Rewrite every row with "thermometer icon" changed to "temperature icon" and nothing else altered. Leave out the pictures.
--- begin Source records ---
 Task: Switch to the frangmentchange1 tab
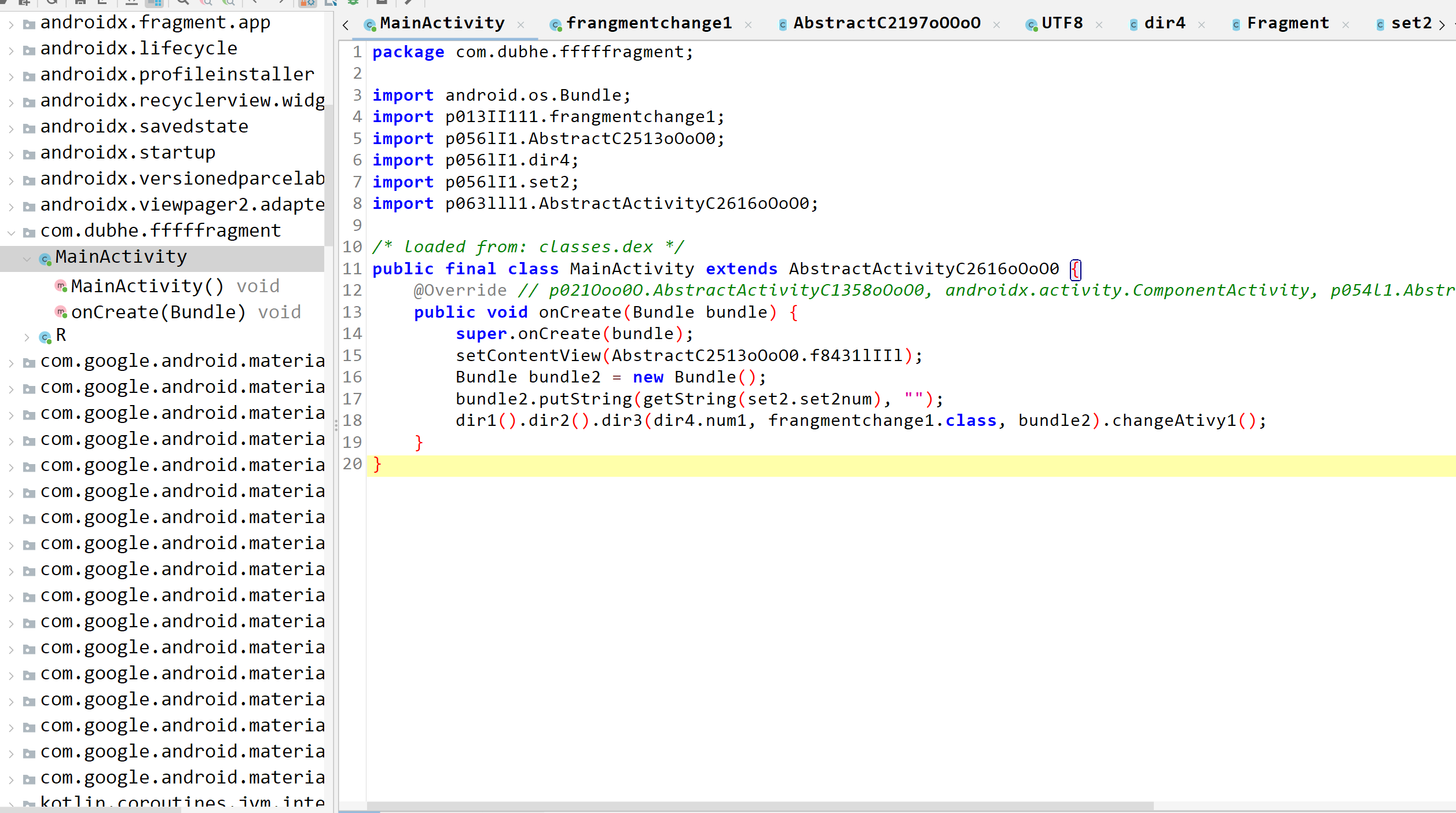tap(648, 23)
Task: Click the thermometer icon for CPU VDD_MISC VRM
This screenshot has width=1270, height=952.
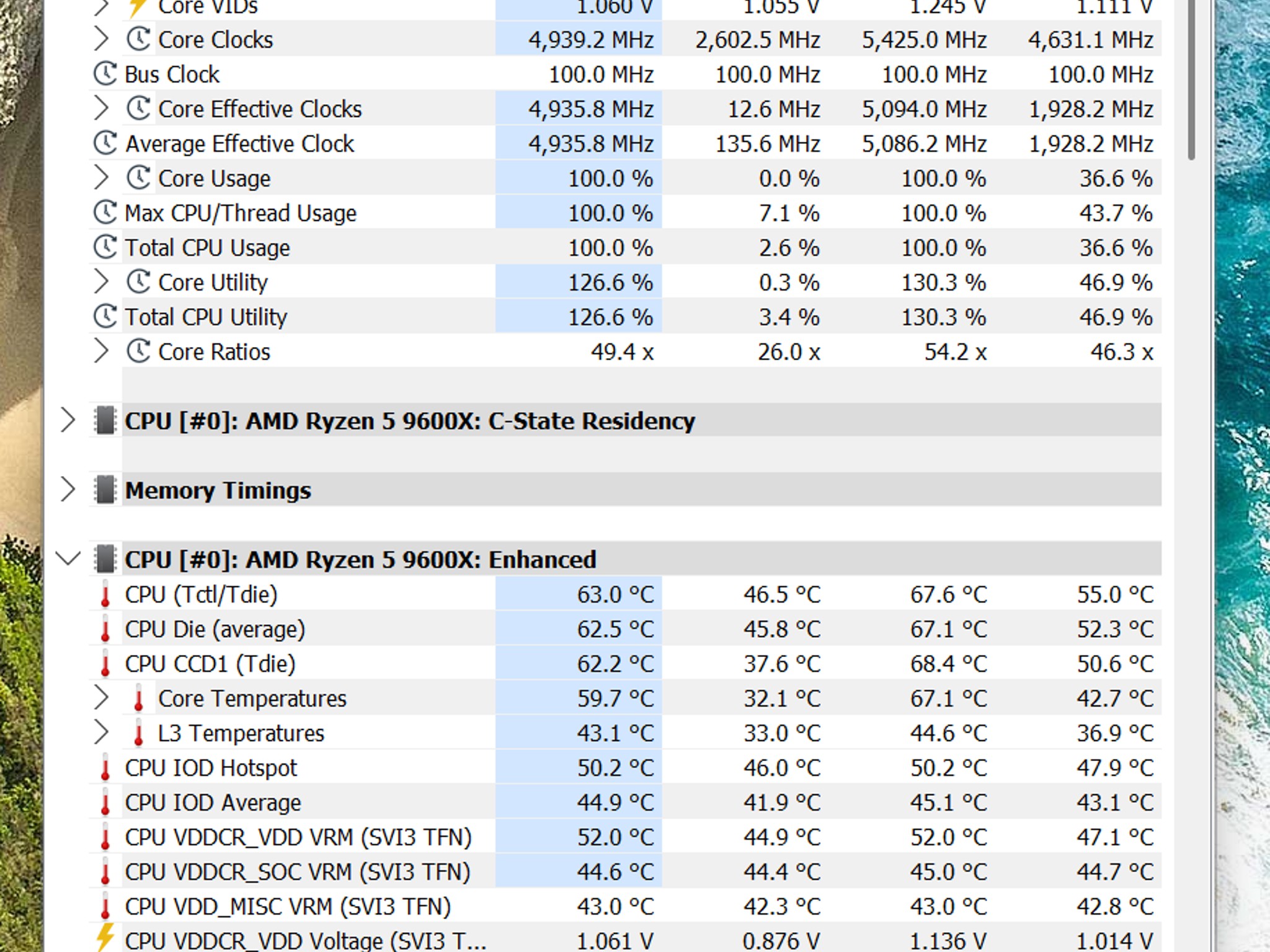Action: 105,907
--- end Source records ---
### [Worked solution]
 Task: Switch to the frangmentchange1 tab
tap(648, 23)
Task: Click the temperature icon for CPU VDD_MISC VRM
This screenshot has width=1270, height=952.
Action: 105,907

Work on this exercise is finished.